Reasoning and Learning Architectures Reasoning and Knowledge Language Understanding and Reasoning

What reasoning features does each difficulty level reinforce?

When models train on problems of different difficulty, do they build the same internal reasoning machinery or different kinds? This matters because accuracy gains alone hide what's actually being learned.

Note · 2026-05-28 · sourced from RLVR
What does reward learning actually do to model reasoning?

Reward curves and advantage magnitudes tell you whether training is improving accuracy, but they are silent about what kind of reasoning is being reinforced. Reading RLVR through a Temporal Sparse Autoencoder — extracting sparse reasoning features from activations along the reasoning trajectory — exposes a structured story that the scalar signals hide. Difficulty does not just change how much the model learns; it changes which internal features get strengthened versus suppressed.

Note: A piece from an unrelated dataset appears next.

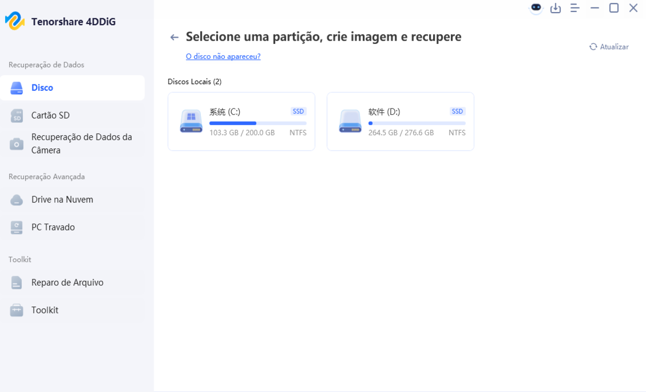Select the 软件 (D:) drive
The width and height of the screenshot is (646, 392).
[x=399, y=121]
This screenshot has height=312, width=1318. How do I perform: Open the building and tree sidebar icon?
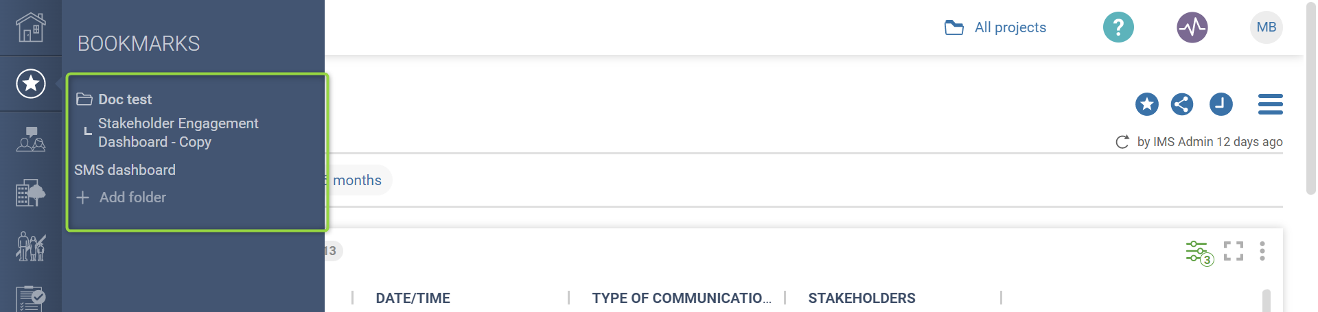pyautogui.click(x=31, y=193)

The breakdown: easy problems mainly reinforce direct-answer and basic-computation features while actively suppressing deliberative-reasoning features — the model learns to shortcut because shortcutting works. Hard problems activate reasoning-related features, but those features become useful only on the rare successful trajectory, so most hard-sample updates do not consolidate them. Medium-difficulty problems provide a balanced signal, strengthening both computation and multi-step reasoning features at once. The same accuracy gain can therefore correspond to opposite internal changes depending on the difficulty of the data producing it.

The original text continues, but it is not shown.